Share and Bond Prices Fall, Dollar Little Changed Ahead of Tuesday-Wednesday FOMC Meeting

January 30, 2023

U.S. equity futures point to a drop of around 1% at the opening bell. Share prices closed down 2.7% in Hong Kong, 1.4% in South Korea, 0.5% in Singapore, 0.4% in Indonesia but up 0.2% in Japan and 0.1% in China. Major European stock exchanges are down about 0.5% thus far.

Ten-year sovereign bond yields are up 8 basis points in Italy, 7 bps in Spain, 6 bps in Germany and France, 5 bps in the United States but just 0.2% in Great Britain. The consensus of Fed watchers is that the FOMC will approve a smaller 25-basis point interest rate hike to be announced Wednesday. Opinions are divided over the path of inflation in the first half of 2023.

The dollar has risen 0.4% against the Australian dollar, 0.2% relative to the Japanese yen, and 0.1% versus the Canadian dollar but down 0.4% vis-a-vis the euro, 0.5% against the yuan. There’s been no net movement of the dollar against the Swiss franc or sterling.

One of the biggest financial market moves today has been a 2.8% slump in the price of Bitcoin. Oil and gold prices are down just 0.4% and 0.2%.

Euroland’s monthly economic sentiment index unexpectedly climbed to a 7-month high in January. Indices for the retail sector and consumer confidence were at their best levels since just before Russia invaded Ukraine in February 2022. Sector indices for services and industry printed at 7- and 5-month highs. The gauge for employment was at an 8-month peak, whereas that for construction, which is very sensitive to interest rate changes dropped to a 4-month low. Officials at the ECB and Bank of England will be reviewing interest rate policy this week as well as the FOMC.

Turkish economic sentiment also surpassed expectations in January, rising 2.8 index points to a 7-month high.

Finnish consumer confidence bounced off December’s 28-year low of -18.5 to an 8-month high in January of -12.7. Spanish business confidence rose 0.8 points to -4.3 this month from -5.1 in December and a 23-month low of -7.6 in November.

Today’s batch of price data releases delivered mixed results. Spanish consumer price inflation this month edged a tenth of a percentage point above December’s 5.7% 13-month low but was five percentage points below July’s 454-month peak. However, core CPI touched a new 36-year high.

Icelandic CPI inflation of 9.9% in January represents a half-year high and remains well above 5.7% a year ago.

Producer price inflation accelerated in Italy and Malaysia to 3- and 2-month highs of 31.7% and 3.5% but continued to recede in Greece and Austria to 16- and 15-month lows of 16.5% and 13.3%.

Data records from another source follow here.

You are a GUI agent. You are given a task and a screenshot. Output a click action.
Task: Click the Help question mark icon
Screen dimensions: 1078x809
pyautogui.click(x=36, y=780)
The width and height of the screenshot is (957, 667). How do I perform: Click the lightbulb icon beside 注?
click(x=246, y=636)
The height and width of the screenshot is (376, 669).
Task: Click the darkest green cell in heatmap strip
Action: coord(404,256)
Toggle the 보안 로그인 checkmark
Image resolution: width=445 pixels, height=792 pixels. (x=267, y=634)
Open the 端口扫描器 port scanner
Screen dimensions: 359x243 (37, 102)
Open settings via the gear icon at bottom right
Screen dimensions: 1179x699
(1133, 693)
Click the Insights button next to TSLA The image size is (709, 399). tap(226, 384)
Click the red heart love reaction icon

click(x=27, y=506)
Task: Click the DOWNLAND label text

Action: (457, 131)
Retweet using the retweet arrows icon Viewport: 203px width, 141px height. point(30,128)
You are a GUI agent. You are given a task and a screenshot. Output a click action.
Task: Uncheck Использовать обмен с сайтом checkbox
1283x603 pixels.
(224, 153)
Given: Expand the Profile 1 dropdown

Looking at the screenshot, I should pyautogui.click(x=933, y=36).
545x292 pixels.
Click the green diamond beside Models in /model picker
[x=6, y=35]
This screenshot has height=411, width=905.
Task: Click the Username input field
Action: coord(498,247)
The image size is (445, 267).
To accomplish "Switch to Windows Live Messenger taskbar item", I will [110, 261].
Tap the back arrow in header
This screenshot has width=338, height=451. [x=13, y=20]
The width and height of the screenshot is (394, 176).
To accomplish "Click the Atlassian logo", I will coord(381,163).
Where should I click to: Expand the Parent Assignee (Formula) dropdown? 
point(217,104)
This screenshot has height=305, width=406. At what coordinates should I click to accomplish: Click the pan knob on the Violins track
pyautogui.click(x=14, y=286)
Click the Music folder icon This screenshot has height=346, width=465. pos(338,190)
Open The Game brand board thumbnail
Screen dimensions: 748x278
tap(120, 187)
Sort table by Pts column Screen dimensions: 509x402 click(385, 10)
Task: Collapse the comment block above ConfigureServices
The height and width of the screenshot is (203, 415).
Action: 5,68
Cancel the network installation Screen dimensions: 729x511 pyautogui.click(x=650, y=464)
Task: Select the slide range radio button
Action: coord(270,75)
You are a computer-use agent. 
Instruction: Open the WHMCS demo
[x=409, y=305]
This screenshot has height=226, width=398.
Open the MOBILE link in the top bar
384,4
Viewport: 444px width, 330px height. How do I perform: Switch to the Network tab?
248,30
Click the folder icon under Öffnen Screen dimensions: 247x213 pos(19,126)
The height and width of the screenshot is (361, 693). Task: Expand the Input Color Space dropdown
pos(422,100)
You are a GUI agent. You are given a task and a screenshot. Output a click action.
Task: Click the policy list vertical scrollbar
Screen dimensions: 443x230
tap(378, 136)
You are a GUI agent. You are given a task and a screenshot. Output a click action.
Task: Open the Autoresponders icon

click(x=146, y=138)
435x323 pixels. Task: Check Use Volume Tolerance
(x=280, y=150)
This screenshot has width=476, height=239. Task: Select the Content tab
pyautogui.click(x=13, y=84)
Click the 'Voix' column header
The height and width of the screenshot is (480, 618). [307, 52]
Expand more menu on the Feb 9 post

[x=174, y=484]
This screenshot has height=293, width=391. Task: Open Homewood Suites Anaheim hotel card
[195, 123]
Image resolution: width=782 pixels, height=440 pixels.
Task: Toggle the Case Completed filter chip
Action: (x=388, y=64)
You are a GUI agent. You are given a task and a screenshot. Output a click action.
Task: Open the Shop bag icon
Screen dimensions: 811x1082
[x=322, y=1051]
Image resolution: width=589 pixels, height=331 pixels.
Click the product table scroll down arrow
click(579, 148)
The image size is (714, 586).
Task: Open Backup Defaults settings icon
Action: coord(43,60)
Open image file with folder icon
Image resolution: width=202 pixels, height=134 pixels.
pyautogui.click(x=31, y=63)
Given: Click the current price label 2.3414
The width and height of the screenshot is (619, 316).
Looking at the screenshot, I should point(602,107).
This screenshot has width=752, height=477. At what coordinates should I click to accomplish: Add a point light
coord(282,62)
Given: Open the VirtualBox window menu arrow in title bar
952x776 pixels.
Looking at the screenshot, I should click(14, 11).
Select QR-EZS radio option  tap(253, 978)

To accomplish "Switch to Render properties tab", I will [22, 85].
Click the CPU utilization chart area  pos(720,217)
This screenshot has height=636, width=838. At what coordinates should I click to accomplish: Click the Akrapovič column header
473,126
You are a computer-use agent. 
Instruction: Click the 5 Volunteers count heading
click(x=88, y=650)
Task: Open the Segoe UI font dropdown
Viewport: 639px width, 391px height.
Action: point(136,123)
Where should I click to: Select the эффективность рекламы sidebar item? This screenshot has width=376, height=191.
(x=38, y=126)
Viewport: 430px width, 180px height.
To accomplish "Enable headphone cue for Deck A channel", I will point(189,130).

Germany, Belgium, Sweden and Ireland reported fourth-quarter GDP statistics this morning.

  • German GDP contracted 0.2% on quarter. That weaker-than-forecast result was sub-zero for the first time since 1Q 2021 and was also associated with a 7-quarter low year-on-year advance of 1.1%.
  • Belgian GDP rose only 0.1% on quarter, resulting in a 7-quarter low year-on-year pace of 1.4%.
  • Swedish GDP slumped 0.6% both relative to the prior quarter and the same quarter a year earlier. The average Swedish growth rate in 2022 was positive, however, at +2.4%.
  • Irish GDP grew 3.5% on quarter (most since 1Q 2022) and 13.5% on year (up from 10.9% in 3Q and the fastest since the year through 4Q 2021.

New Zealand’s trade deficit widened sharply from NZD 7.1 billion in 2021 to NZD 14.3 billion last year.

Spanish and Portuguese retail sales dropped 1.7% and 3.1% during December relative to the prior month.

In Ghana, where consumer price inflation soared from 12.6% at end-2021 to 54.1% last month, officials at the Bank of Ghana increased the policy interest rate from 14.5% coming into March 2022 to 27.0% by last November. The near doubling was accomplished in just five months, with increments of 250 basis points in March, October and November, 200 basis points in May and 300 bps in August. Today’s further policy rate hike to 28% was only 100 basis points in size, matching an initial tightening in November 2021. Ghana has experienced a textbook vicious cycle of reinforcing currency depreciation and domestic price inflation. The U.S. dollar is worth 127% more against Ghana’s currency than a year ago.